Vorreiter zu sein im Dreiklang Ökologie, Ökonomie und Soziale Aspekte des Miteinanders steht einem Staatsweingut natürlich gut an – aber sie haben ja auch beste Voraussetzungen: die Mönche, die damals aus dem Burgund kamen, wussten schon, was sie taten und suchten/fanden die besten Lagen. „Die haben wir nun!“ Nun ja: Mit vollen Taschen ist gut protzen. Hervorragende Einzellagen liefern gute Weine. Und sie haben Bezeichnungen, die für Geschichten gut sind: dem Meersburger Bengel steht der Meersburger Jungfernstieg mit den Einzellagen Lustgarten und Hurenwadel gegenüber – geht da was ab im Kopf? Warum nicht – die Lagennamen spiegeln ja auch nur wider, was damals® so abging…
Wem derlei Gedanken beim Weintrinken zu dubios sind, kann natürlich auch harmlos inspiriert trinken: Die Lage Meersburger Rieschen liegt direkt unterhalb des Weinguts und ist mit knapp fünf Hektar Fläche die kleinste Lage – aber eben auch die feinste. Bereits im Mittelalter lobte man die besondere Qualität der Weine aus diesem Weinberg. Traditionell wird am Rieschen Riesling, Traminer, Grau- und Spätburgunder angebaut. Und ein Fass im Keller widmet sich in allerfeinster Wein-Poesie eben jener Lage: Rieschenblut birgt dieses Fass/Nur für Kenner ist dies nass./Weil nicht jeder kann begreifen/Dass hier solche Weine reifen.
Zur Rebfläche in Meersburg gehört auch der Weinberg des Fürstenhäusle, das der Dichterin Annette von Droste-Hülshoff gehörte. Die Dichterin aus dem Münsterland („O schaurig ist’s übers Moor zu gehn…“) lebte von 1841 bis zu ihrem Tod 1848 auf Schloss Meersburg. Das Staatsweingut pflegt den Weinberg und bietet – keck und den wahren Namen der Anna Elisabeth Franzisca Adolphina Wilhelmina Ludovica Freiin von Droste zu Hülshoff familiär abkürzend – einen Droste-Wein an, die Cuvée Annette. Spätburgunder, Regent und Dornfelder vermählen sich da zu einem kraftvollen Rotwein.
Die Frage, welchen Wein man denn nun trinken solle, spitzt sich ja besonders zur Spargelzeit zu. Wobei die Antwort auf die Frage generell ja sein sollte: nimm den, der dir schmeckt – oder um es mit König Johann von Sachsen zu sagen: „Hast Du mehr als einen Wein / wähle stets den rechten, / aber kann’s nicht anders sein, / trinke auch den Schlechten.“ In Meersburg, wo der feinsinnige Sächsische König (so viel ich weiß) nie war, haben sie deutlich mehr als einen Wein: mit einer Jahresproduktion von 400.000 Flaschen, deren Wein von Trauben auf 63 ha gewonnen wird, stellt sich die Frage nach „dem Besten“ also möglicherweise doch. Aber die Antwort ist natürlich so vielschichtig wie das Angebot aus Burgundern (Spätburgunder machen 50 % der Rebflächen aus), dem inseltypischen Müller-Thurgau (22 %) und anderen Reben.

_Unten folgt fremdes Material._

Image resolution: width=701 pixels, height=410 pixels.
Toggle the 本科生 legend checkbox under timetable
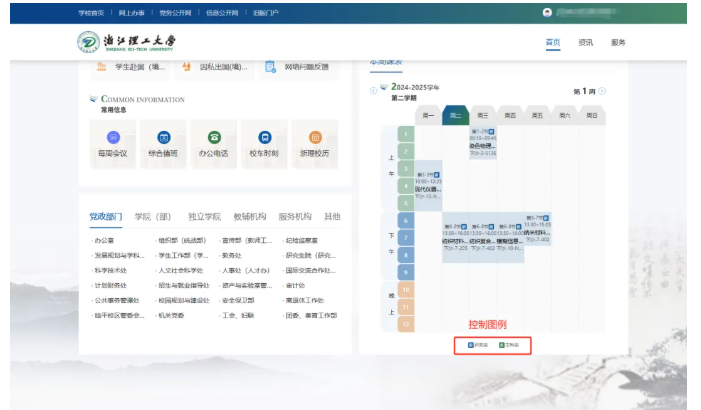pyautogui.click(x=502, y=345)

Zum Spargel, um nun endlich mal konkret zu werden, haben die Meersburger vier Grundregeln parat und empfehlen vier Weine. Die Grundregeln seien, dass der Wein nicht zu säurebetont ist, dass er kein zu intensives Aroma hat, dass er nicht zu jung und zappelig ist (meine Lieblingsregel, übrigens!) und dass er sich der Zubereitung des Gerichts anpasst – zu Spargel mit Lachs passe z.B. ein Weißherbst. Die vier Weine aus der Empfehlung: 2017 Meersburger Lerchenberg Müller-Thurgau / 2017 Gutswein Weißburgunder / 2016 Meersburger Chorherrnhalde Weißburgunder-Chardonnay und 2017 Meersburger Jungfernstieg Spätburgunder Blanc de Noirs – alle trocken ausgebaut. Man muss allerdings gar nicht zwingend Spargel dazu essen – so gesehen ist dieses Spargelweinding auch wieder nur Marketing…
Staatsweingut Meersburg
Seminarstraße 6
88709 Meersburg
Tel. +49 (0) 75 32 / 44 67-0
www.staatsweingut-meersburg.de
Hinweis:
Der Besuch fand statt im Rahmen einer Pressereise auf Einladung vom Weininstitut Württemberg GmbH und der Badischer Wein GmbH im Vorfeld der Baden Württemberg Classics am 26. und 27. Mai 2018 in Dresden.